O texto da Lei Complementar nº 176/2020, sancionada por Bolsonaro, que institui essa reparação, foi publicado em edição extra do Diário Oficial da União no último dia 29 e atende acordo firmado no Supremo Tribunal Federal (STF), após décadas de disputa judicial. A legislação prevê que entre 2020 e 2030 serão pagos R$ 4 bilhões ao ano e, de 2031 a 2037, o montante entregue será reduzido progressivamente em R$ 500 milhões a cada exercício até zerar a entrega. Os estados ficarão com 75% dos recursos, e os municípios com os 25% restantes.

A polêmica existe desde 1996, quando a Lei Kandir isentou as tributações incidentes na exportação, inclusive estaduais, e definiu em outra lei complementar como seriam feitas as compensações aos estados e ao Distrito Federal. 

O novo acordo, que passou pelo aval do Congresso Nacional, prevê o pagamento de R$ 62 bilhões da União para os entes federados. Já está previsto o ressarcimento de R$ 58 bilhões entre 2020 e 2037 e o restante fica condicionado à realização do leilão de petróleo dos blocos de Atapu e Sépia, na Bacia de Santos (SP). Outros R$ 3,6 bilhões, o que totalizaria R$ 65,5 bilhões, serão repassados caso a Proposta de Emenda à Constituição (PEC) do Pacto Federativo seja aprovada.

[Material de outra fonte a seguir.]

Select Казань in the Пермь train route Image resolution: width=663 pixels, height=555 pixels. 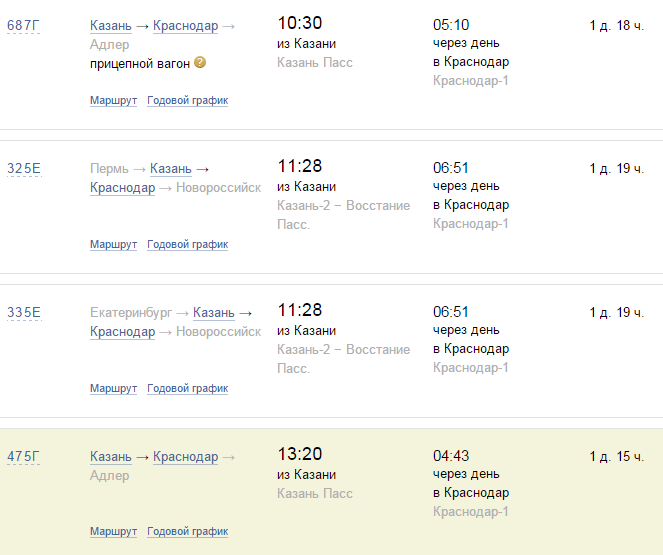170,169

Zema destacou que os recursos que virão da Lei Kandir vão ajudar o Estado a sanar as dívidas. No entanto, defendeu mais uma vez a venda da Companhia de Desenvolvimento de Minas Gerais (Codemig) como saída para garantir capacidade de investimentos futuros. 
“Precisamos de receitas extras para colocar as contas em dia, como o 13º e salários, e retomar os investimentos. Como a Lei Kandir, pauta histórica do nosso Estado, temos outras opções de recursos extras, como a autorização para a venda de 100% da Codemig”, destacou.

A venda da Codemig é defendida pela base do governador na Assembleia Legislativa (ALMG). O líder do governo na Casa, deputado Raul Belém (PSC), acredita que a venda da estatal é uma das alternativas para garantir fôlego ao Estado. “O que vem da Lei Kandir não é o ideal, mas é o melhor que temos para o momento, pois vai trazer alívio financeiro não somente para o Estado, mas também para os municípios. Mas isso ainda é pouco. O Estado tem que fazer mais do que apenas pagar a folha, tem que garantir investimentos. E isso, só será possível com renda extra”, defendeu parlamentar.

Já o líder da oposição na ALMG, deputado André Quintão (PT), criticou a defesa, pelo governador Romeu Zema, da venda da Codemig. Para o parlamentar, a saída encontrada pelo governo faz com que o Estado perca mais do que ganhe. “Quando a gente fala de Codemig estamos falando de Nióbio. É o futuro na mineração, que sempre foi o setor mais forte da nossa indústria. O governador, infelizmente, procura uma saída para resolver o problema de agora entregando o patrimônio do Estado que pode render grandes receitas no futuro”, afirma Quintão.